Stored records →
################

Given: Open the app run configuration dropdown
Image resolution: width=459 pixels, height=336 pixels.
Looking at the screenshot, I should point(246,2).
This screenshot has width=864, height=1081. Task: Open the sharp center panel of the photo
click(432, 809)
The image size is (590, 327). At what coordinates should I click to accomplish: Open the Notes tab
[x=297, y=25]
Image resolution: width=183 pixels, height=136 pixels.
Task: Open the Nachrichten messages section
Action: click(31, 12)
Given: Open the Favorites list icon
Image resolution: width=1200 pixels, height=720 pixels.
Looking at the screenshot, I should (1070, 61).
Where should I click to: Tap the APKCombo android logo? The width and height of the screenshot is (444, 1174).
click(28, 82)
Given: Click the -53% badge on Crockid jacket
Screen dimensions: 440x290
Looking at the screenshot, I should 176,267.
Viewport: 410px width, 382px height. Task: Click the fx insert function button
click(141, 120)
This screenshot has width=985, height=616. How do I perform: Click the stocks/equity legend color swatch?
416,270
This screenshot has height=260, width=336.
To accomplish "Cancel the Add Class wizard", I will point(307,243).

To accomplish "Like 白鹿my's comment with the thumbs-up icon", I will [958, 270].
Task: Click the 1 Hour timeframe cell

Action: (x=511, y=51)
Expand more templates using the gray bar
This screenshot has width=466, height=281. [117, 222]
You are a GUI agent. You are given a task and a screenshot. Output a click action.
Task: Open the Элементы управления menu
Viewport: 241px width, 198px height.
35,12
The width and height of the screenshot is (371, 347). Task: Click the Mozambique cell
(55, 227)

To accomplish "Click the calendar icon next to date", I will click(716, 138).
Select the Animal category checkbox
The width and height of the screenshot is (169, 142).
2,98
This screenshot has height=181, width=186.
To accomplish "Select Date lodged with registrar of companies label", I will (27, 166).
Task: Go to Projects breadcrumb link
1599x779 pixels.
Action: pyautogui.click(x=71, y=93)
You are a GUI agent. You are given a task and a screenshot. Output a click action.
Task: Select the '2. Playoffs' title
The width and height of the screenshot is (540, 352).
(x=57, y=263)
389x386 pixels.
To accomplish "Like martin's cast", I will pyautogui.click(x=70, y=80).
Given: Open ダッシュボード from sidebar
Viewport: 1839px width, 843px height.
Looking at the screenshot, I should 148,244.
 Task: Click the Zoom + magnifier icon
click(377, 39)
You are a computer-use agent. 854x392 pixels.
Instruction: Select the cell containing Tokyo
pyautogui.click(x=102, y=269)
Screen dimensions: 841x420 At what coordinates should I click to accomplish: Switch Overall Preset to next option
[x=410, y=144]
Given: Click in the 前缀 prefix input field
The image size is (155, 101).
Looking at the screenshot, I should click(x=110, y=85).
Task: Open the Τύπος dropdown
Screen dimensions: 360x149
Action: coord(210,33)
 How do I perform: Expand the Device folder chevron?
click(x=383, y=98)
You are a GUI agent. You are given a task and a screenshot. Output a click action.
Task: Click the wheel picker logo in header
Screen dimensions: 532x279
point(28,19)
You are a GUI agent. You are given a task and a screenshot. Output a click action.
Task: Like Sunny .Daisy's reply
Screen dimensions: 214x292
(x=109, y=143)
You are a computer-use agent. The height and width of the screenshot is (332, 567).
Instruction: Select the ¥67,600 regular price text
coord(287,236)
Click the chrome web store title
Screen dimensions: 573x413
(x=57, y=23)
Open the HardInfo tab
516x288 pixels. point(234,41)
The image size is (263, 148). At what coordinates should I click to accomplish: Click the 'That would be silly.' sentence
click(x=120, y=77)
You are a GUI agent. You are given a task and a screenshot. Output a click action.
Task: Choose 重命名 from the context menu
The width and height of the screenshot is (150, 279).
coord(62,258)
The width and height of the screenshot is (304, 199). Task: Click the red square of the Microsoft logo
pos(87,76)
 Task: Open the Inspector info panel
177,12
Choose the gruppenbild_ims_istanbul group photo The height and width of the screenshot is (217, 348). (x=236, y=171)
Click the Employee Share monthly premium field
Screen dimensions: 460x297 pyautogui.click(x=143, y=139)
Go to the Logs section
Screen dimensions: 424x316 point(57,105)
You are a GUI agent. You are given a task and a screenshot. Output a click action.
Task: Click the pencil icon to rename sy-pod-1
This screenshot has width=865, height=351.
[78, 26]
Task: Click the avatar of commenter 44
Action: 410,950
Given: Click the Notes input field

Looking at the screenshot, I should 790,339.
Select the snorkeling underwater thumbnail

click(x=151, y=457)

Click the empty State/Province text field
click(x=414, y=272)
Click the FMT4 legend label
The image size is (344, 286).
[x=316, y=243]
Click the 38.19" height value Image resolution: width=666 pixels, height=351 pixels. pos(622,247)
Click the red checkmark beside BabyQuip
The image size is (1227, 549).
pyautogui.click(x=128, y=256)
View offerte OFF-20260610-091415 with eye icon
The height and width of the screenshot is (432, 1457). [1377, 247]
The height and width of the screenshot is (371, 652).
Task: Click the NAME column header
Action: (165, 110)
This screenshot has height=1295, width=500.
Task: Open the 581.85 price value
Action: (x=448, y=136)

################

Exercise prompt → Copy all the data. Match it exactly.

Answer space →
Given: Open the app run configuration dropdown
Image resolution: width=459 pixels, height=336 pixels.
Looking at the screenshot, I should point(246,2).
This screenshot has width=864, height=1081. Task: Open the sharp center panel of the photo
click(432, 809)
The image size is (590, 327). At what coordinates should I click to accomplish: Open the Notes tab
[x=297, y=25]
Image resolution: width=183 pixels, height=136 pixels.
Task: Open the Nachrichten messages section
Action: click(31, 12)
Given: Open the Favorites list icon
Image resolution: width=1200 pixels, height=720 pixels.
Looking at the screenshot, I should (1070, 61).
Where should I click to: Tap the APKCombo android logo? The width and height of the screenshot is (444, 1174).
click(28, 82)
Given: Click the -53% badge on Crockid jacket
Screen dimensions: 440x290
Looking at the screenshot, I should 176,267.
Viewport: 410px width, 382px height. Task: Click the fx insert function button
click(141, 120)
This screenshot has width=985, height=616. How do I perform: Click the stocks/equity legend color swatch?
416,270
This screenshot has height=260, width=336.
To accomplish "Cancel the Add Class wizard", I will point(307,243).

To accomplish "Like 白鹿my's comment with the thumbs-up icon", I will [958, 270].
Task: Click the 1 Hour timeframe cell

Action: (x=511, y=51)
Expand more templates using the gray bar
This screenshot has width=466, height=281. [117, 222]
You are a GUI agent. You are given a task and a screenshot. Output a click action.
Task: Open the Элементы управления menu
Viewport: 241px width, 198px height.
35,12
The width and height of the screenshot is (371, 347). Task: Click the Mozambique cell
(55, 227)

To accomplish "Click the calendar icon next to date", I will click(716, 138).
Select the Animal category checkbox
The width and height of the screenshot is (169, 142).
2,98
This screenshot has height=181, width=186.
To accomplish "Select Date lodged with registrar of companies label", I will (27, 166).
Task: Go to Projects breadcrumb link
1599x779 pixels.
Action: pyautogui.click(x=71, y=93)
You are a GUI agent. You are given a task and a screenshot. Output a click action.
Task: Select the '2. Playoffs' title
The width and height of the screenshot is (540, 352).
(x=57, y=263)
389x386 pixels.
To accomplish "Like martin's cast", I will pyautogui.click(x=70, y=80).
Given: Open ダッシュボード from sidebar
Viewport: 1839px width, 843px height.
Looking at the screenshot, I should 148,244.
 Task: Click the Zoom + magnifier icon
click(377, 39)
You are a computer-use agent. 854x392 pixels.
Instruction: Select the cell containing Tokyo
pyautogui.click(x=102, y=269)
Screen dimensions: 841x420 At what coordinates should I click to accomplish: Switch Overall Preset to next option
[x=410, y=144]
Given: Click in the 前缀 prefix input field
The image size is (155, 101).
Looking at the screenshot, I should click(x=110, y=85).
Task: Open the Τύπος dropdown
Screen dimensions: 360x149
Action: coord(210,33)
 How do I perform: Expand the Device folder chevron?
click(x=383, y=98)
You are a GUI agent. You are given a task and a screenshot. Output a click action.
Task: Click the wheel picker logo in header
Screen dimensions: 532x279
point(28,19)
You are a GUI agent. You are given a task and a screenshot. Output a click action.
Task: Like Sunny .Daisy's reply
Screen dimensions: 214x292
(x=109, y=143)
You are a computer-use agent. The height and width of the screenshot is (332, 567).
Instruction: Select the ¥67,600 regular price text
coord(287,236)
Click the chrome web store title
Screen dimensions: 573x413
(x=57, y=23)
Open the HardInfo tab
516x288 pixels. point(234,41)
The image size is (263, 148). At what coordinates should I click to accomplish: Click the 'That would be silly.' sentence
click(x=120, y=77)
You are a GUI agent. You are given a task and a screenshot. Output a click action.
Task: Choose 重命名 from the context menu
The width and height of the screenshot is (150, 279).
coord(62,258)
The width and height of the screenshot is (304, 199). Task: Click the red square of the Microsoft logo
pos(87,76)
 Task: Open the Inspector info panel
177,12
Choose the gruppenbild_ims_istanbul group photo The height and width of the screenshot is (217, 348). (x=236, y=171)
Click the Employee Share monthly premium field
Screen dimensions: 460x297 pyautogui.click(x=143, y=139)
Go to the Logs section
Screen dimensions: 424x316 point(57,105)
You are a GUI agent. You are given a task and a screenshot. Output a click action.
Task: Click the pencil icon to rename sy-pod-1
This screenshot has width=865, height=351.
[78, 26]
Task: Click the avatar of commenter 44
Action: 410,950
Given: Click the Notes input field

Looking at the screenshot, I should 790,339.
Select the snorkeling underwater thumbnail

click(x=151, y=457)

Click the empty State/Province text field
click(x=414, y=272)
Click the FMT4 legend label
The image size is (344, 286).
[x=316, y=243]
Click the 38.19" height value Image resolution: width=666 pixels, height=351 pixels. pos(622,247)
Click the red checkmark beside BabyQuip
The image size is (1227, 549).
pyautogui.click(x=128, y=256)
View offerte OFF-20260610-091415 with eye icon
The height and width of the screenshot is (432, 1457). [1377, 247]
The height and width of the screenshot is (371, 652).
Task: Click the NAME column header
Action: (165, 110)
This screenshot has height=1295, width=500.
Task: Open the 581.85 price value
Action: (x=448, y=136)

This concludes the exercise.